Answering my own question, but I'd love to hear other answers.

I ended up doing two things:

1) Requiring that the end user not give garbage files. (Just because we have a magical property-generation framework doesn't absolve us of the responsibility of having common sense, which I forgot.)

2) Testing for things that are reasonable accidents but not absolute garbage, by requiring that each dataframe have at least one row with no NaNs. With that requirement, I generate the non-NaN dataframe, and then add some NaNs afterward.

From there, ipython and .example() make it easy to see what's going on.

Example code below (google_files and google_weeks are custom strategies previously created)

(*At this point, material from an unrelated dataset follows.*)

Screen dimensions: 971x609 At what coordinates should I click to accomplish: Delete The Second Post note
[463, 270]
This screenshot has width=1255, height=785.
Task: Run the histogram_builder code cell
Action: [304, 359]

# Create dataframes from the strategies above                              
# We'll create dataframes with all non-NaN values, then add NaNs to rows
# after the fact                                                           
df = draw(data_frames([                                     
    column('file', elements=google_files),                     
    column('week', elements=google_weeks),                            
    column('trend',                                            
           elements=(integers(min_value=0, max_value=100)))],           
    index=range_indexes(min_size=1, max_size=100)))                    

# Add the nans
# With other dataframes, this ended up getting written into a function                                     
rows = len(df)                                                 
df.loc[rows+1] = [np.NaN, '2014-01-05 - 2014-01-11', 42]      
df.loc[rows+2] = ['DE_BE', np.NaN, 42]               
df.loc[rows+3] = ['DE_BE', '2014-01-05 - 2014-01-11', np.NaN]        
df.loc[rows+4] = [np.NaN, np.NaN, np.NaN] 
c74
  • 75
  • 4